L’éducation comme vecteur d’émancipation. C’est la vision que nous partageons au SNEP-FSU 35. La crise écologique dans laquelle nous sommes désormais entrés concrètement, associée à la crise sociale que nous connaissons depuis une cinquantaine d’années dans les pays occidentaux, questionne le rôle de l’éducation nationale en tant qu’institution et le rôle de chaque enseignant·e en tant qu’acteur·ice de l’émancipation du peuple.

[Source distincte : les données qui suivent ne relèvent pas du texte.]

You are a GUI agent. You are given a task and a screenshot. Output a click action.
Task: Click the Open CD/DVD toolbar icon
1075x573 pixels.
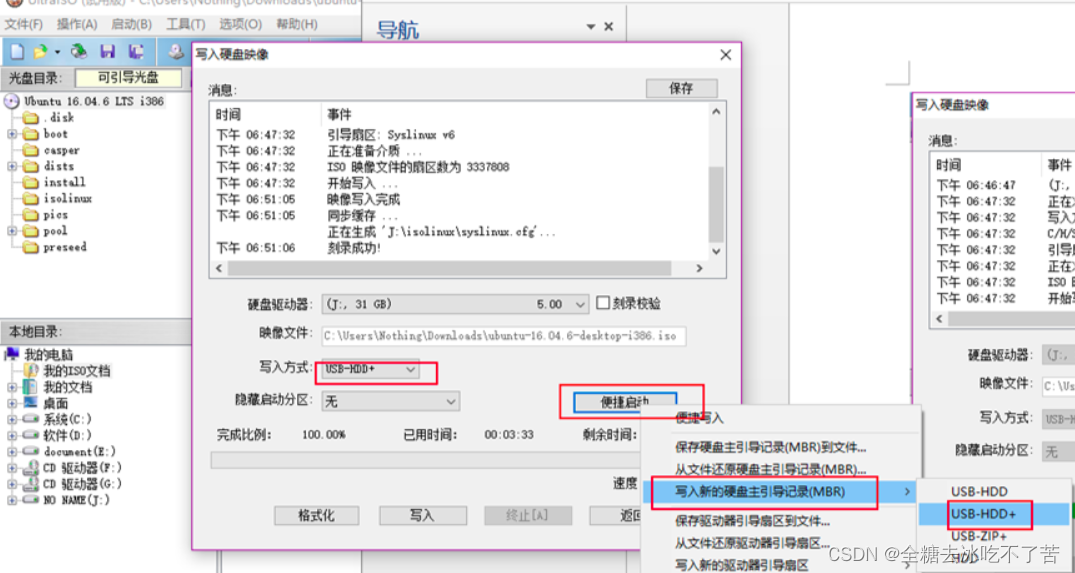click(x=78, y=51)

Face au désastre écologique engendré par la modernité, l’Éducation Nationale promeut depuis une trentaine d’année une doctrine main stream sur fond de Développement Durable et de Transition Écologique. Entre le tri des déchets à la cantine et l’utilisation des photocopies surnuméraires comme papier de brouillon, les élèves sont invités à admettre que si elles et ils font un effort individuel, elles et ils vont « sauver la planète ». Le point commun de toutes ces actions de communication réside dans l’absence de remise en question du fonctionnement intrinsèque de notre société et de l’hyper consommation engendrée par le capitalisme. Et ces stratégies ont montré depuis plusieurs décennies leur inefficacité, et leur incapacité à mettre un terme ou même à freiner la frénésie destructrice du marché mondialisé.
Arthur Keller, chercheur en systémie résume l’action de notre société ainsi : L’humanité transforme la nature en déchet. Pour y parvenir, notre société construit les relations au travers un rapport de force entre les dominants et les dominés. Entre l’homme et la « nature », entre les hommes et les femmes, entre les riches et les pauvres, entre les blancs et les noirs. Notre rapport à la nature est à l’image de notre construction des rapports entre les humains, là encore l’humanité domine le reste du vivant. Et c’est en ce sens que les luttes écologistes rejoignent les luttes féministes, la lutte des classes, les luttes anticoloniales, les luttes anti-racistes …
Concrètement, quelle est l’action du système éducatif sur cette dimension ? Les sciences de l’éducation mettent en évidence que les dispositifs éducatifs, c’est à dire l’ensemble de l’organisation et du fonctionnement d’un système éducatif, sont au moins aussi influents que les contenus des cours, si ce n’est plus. Or à l’éducation nationale, et a fortiori dans le secondaire, toute l’organisation est basée sur le rapport de force et la domination des élèves par les adultes. Cette organisation « infuse » au fil des années auprès des élèves et fait de ce rapport, cette vision de la vie, une évidence. Au travers de ce qu’on pourrait appeler la fabrique de la soumission, à laquelle un certain nombre d’enseignant·es ne souscrit pourtant pas, l’école s’inscrit dans une dynamique qui la positionne du côté du problème et non du côté de la solution.
Au SNEP-FSU 35, nous sommes conscients qu’à court ou moyen terme, changer LA société ne suffira pas et qu’il faudra changer DE société. Dans cette perspective, l’éducation doit pouvoir donner aux citoyen·nes qu’elle forme les moyens de penser, de construire et de gérer d’autres formes de rapports sociaux et environnementaux que ceux basés sur la domination et le rapport de force. Dès lors, l’action d’un·e enseignant·e qui s’inscrit dans cette dynamique ne peut se penser que comme subversive au regard de la doctrine étatique. Mais comment penser la subversion dans une institution qui ne tolère pas la transgression ?
Puisqu’attendre une action pertinente de celles et ceux qui se sont accaparé·es le pouvoir et les richesses et qui ont l’insolence de s’autoproclamer « élites » est sans espoir. Puisque l’action individuelle est insuffisante au regard de l’ampleur du chantier. C’est bien sur vers l’action collective que nous nous tournons.
Actions ciblées au sein des C.A. des établissements pour faire évoluer le bâti, formations aux défis et aux enjeux écologiques, constructions d’outils pédagogiques d’éducation à l’environnement en EPS, mise en place d’équipements sportifs pour enseigner l’EPS « dehors », création d’un habitus vélo chez les élèves. Toutes ces actions nous permettent de lutter ensemble de (re)donner du sens à notre métier et d’obtenir des victoires collectives. C’est en construisant collectivement le monde dans lequel nous vivons que nous tentons d’apporter une alternative souhaitable au désastre capitaliste que nous servent quotidiennement nos dirigeants à travers les médias des milliardaires.